Faith without works leads to dead faith and dead children
Our faith comes alive only when it is backed up by works. I hope the politicians who offer their thoughts and prayers are similarly convinced.
We received an all too familiar breaking news report this week. In Winder, Georgia, a 14-year-old, armed with an AR-15, killed two students and two teachers, injuring at least nine others at Apalachee High School. My heart sank as I heard the news. Even though reports of school shootings have become familiar in our country—at a rate unlike that of any other—the pain continues to haunt. I understand that some among us need to feel numb to it, but the horror remains, no matter how we cope with it.

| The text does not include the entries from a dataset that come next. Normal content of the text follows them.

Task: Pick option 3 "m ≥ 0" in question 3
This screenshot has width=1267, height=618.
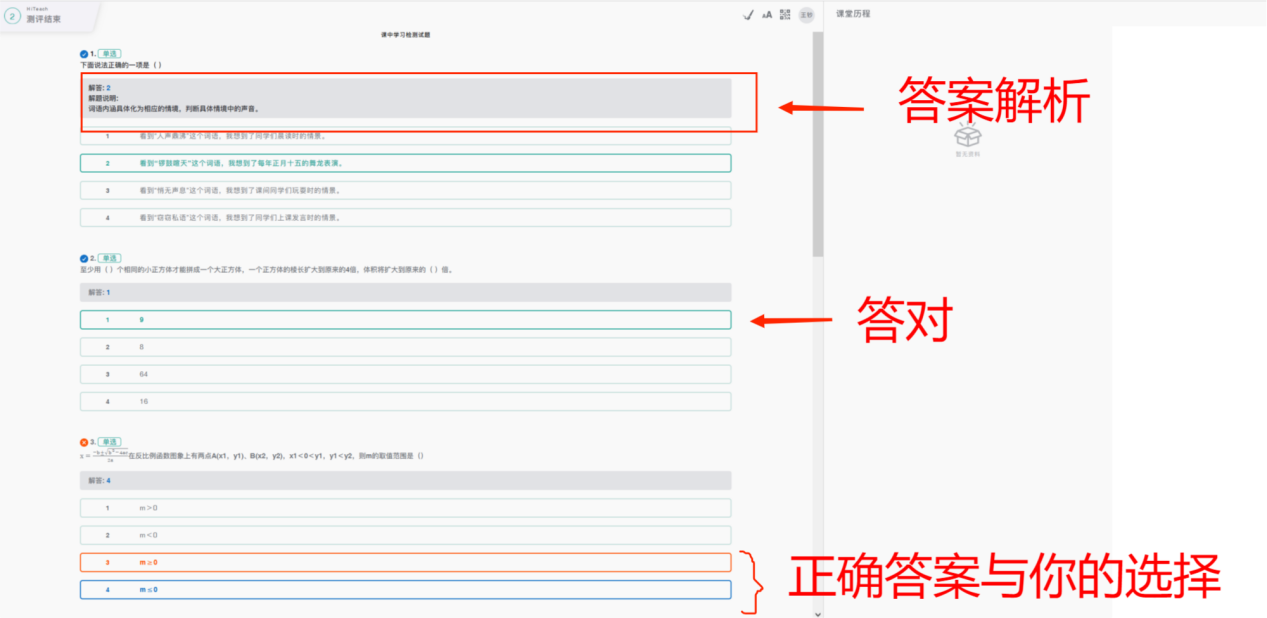Action: click(405, 562)
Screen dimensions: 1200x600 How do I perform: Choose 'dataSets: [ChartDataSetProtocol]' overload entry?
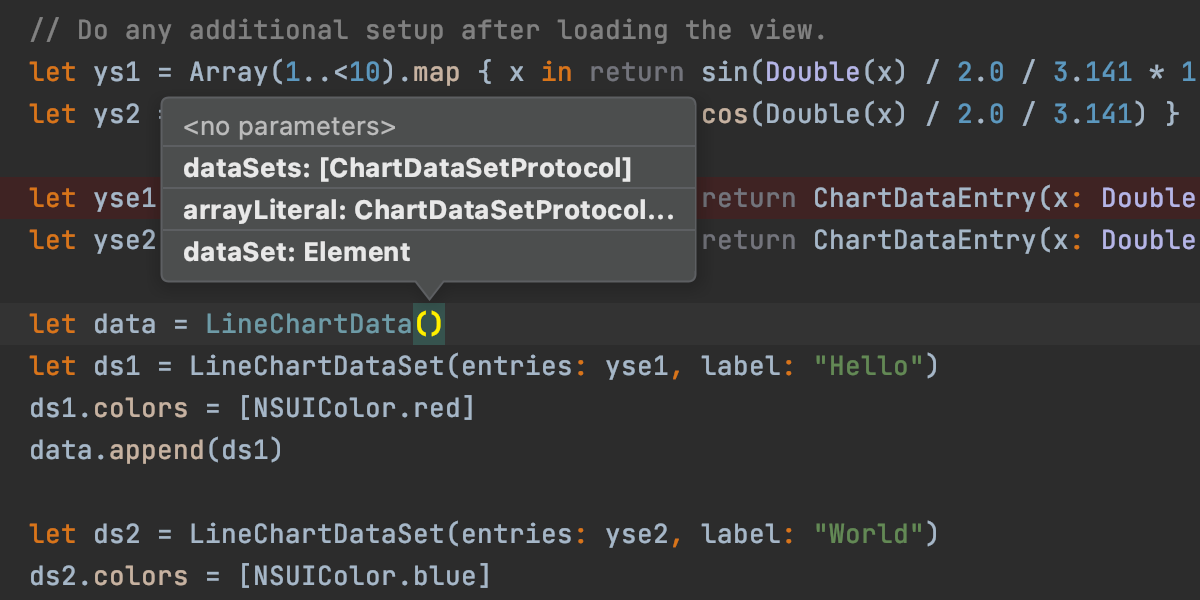(x=407, y=169)
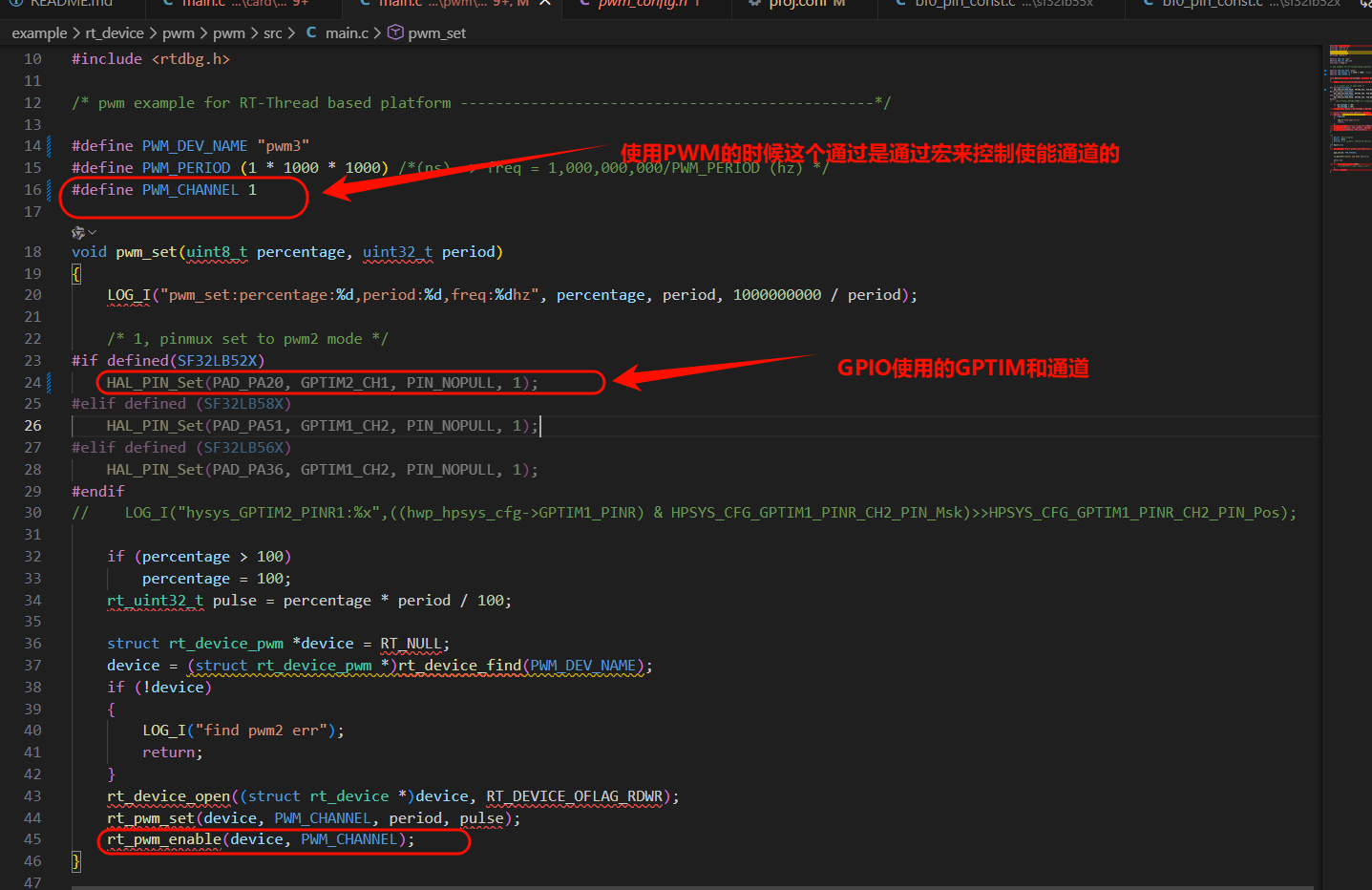Open 'example' breadcrumb folder dropdown
Image resolution: width=1372 pixels, height=890 pixels.
39,32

The politicians who sacrifice their souls for bags of gold, who don’t do anything about gun violence or gun control, can be counted on to offer their hollow words. They are like the clanging of a symbol; they are loveless, because their words are not backed up by action. Given that their discourse does little but line the pockets of lobbyists and gun manufacturers, it is more than useless; it’s actively evil. Those with empty faith, empty thoughts, and empty prayers not only have dead faith, their actions produce dead children. It is horrifying that people hide behind their prayerful closed eyes, while children are gunned down—and this time gunned down by another child. Their faith is dead, and it is killing much more than our churches.
May the words of James, the brother of Christ, echo in legislative chambers everywhere, where the most vulnerable are sacrificed for material gain. May the words of James ring in their ears until they are deafened and moved to action. “What is the profit, my siblings, if someone claims to have faith but does not have works? Is faith able to save him? If a sibling is naked or lacking in daily food, and one of you says to them, ‘"Go in peace, be warm and sated,’ but you do not give them the body's necessities, what is the profit? So also faith by itself, if it does not have works, is dead.”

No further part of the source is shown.